On Wed, Mar 02, 2011 at 04:28:46PM +0100, Jiri Denemark wrote:
Hi all,
When libvirt is running on a system with limited number of processes allowed
to be created by the user under which qemu processes are run, we hit
scalability issues.
My take on this issue is that it's in fact a host configuration issue and it
should just be documented that users need to increase the limit if they're
going to run large number of domains or on a large number of VCPUs.

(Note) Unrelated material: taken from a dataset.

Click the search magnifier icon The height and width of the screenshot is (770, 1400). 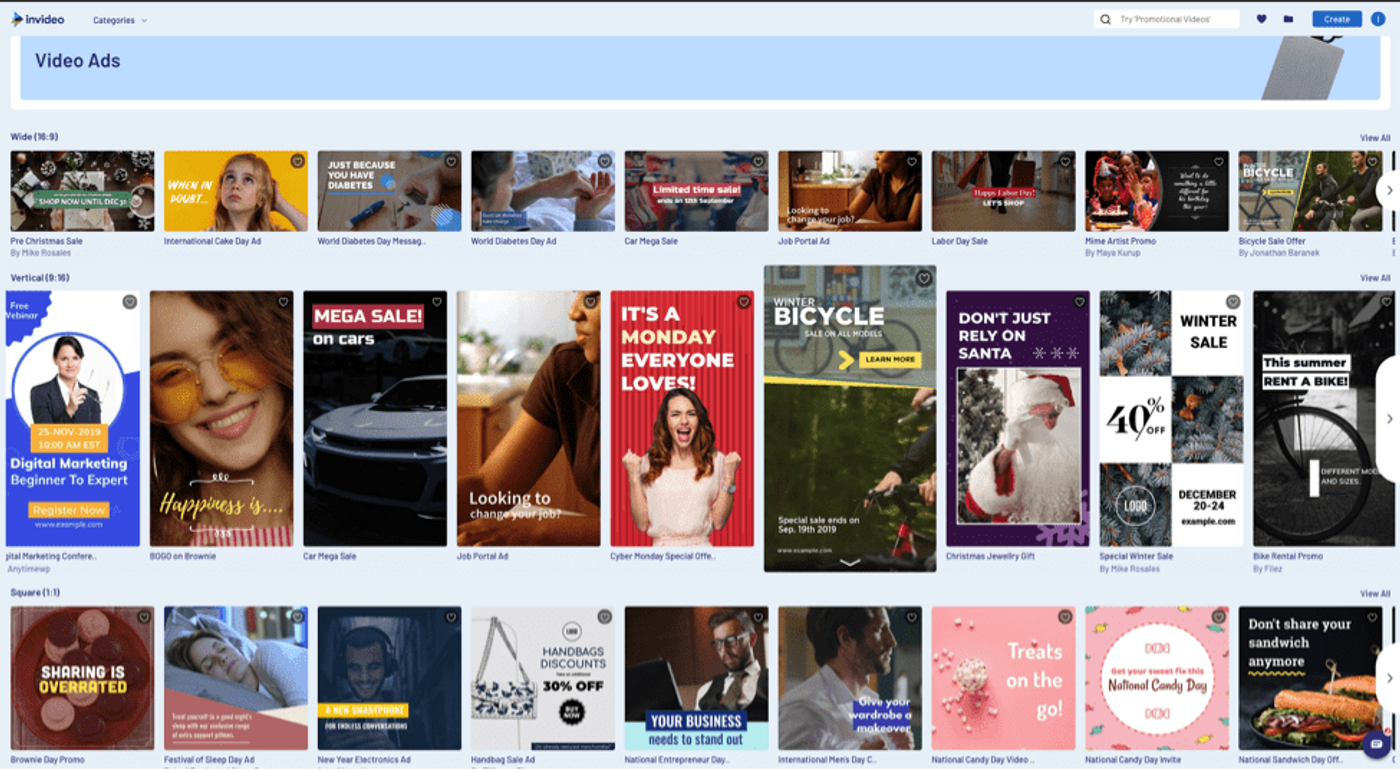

I don't think libvirt should be involved in changing the limit in any way,
especially since it's not possible to change the limit in runtime as doing so
can only affect new processes.
If it were possible to change it on the fly, then I think it could be
valid to suggest it is libvirt's responsibility. Since ulimits can't be
changed for the existing QEMU processes though, the only option is to
change it ahead of time at a host level. The default of 1024 is clearly
faaar to low for modern systems so, IMHO, someone/thing just needs to
place a file at /etc/limits.d/qemu.conf to raise it say to 10,000 which
a modern Linux system can easily cope with.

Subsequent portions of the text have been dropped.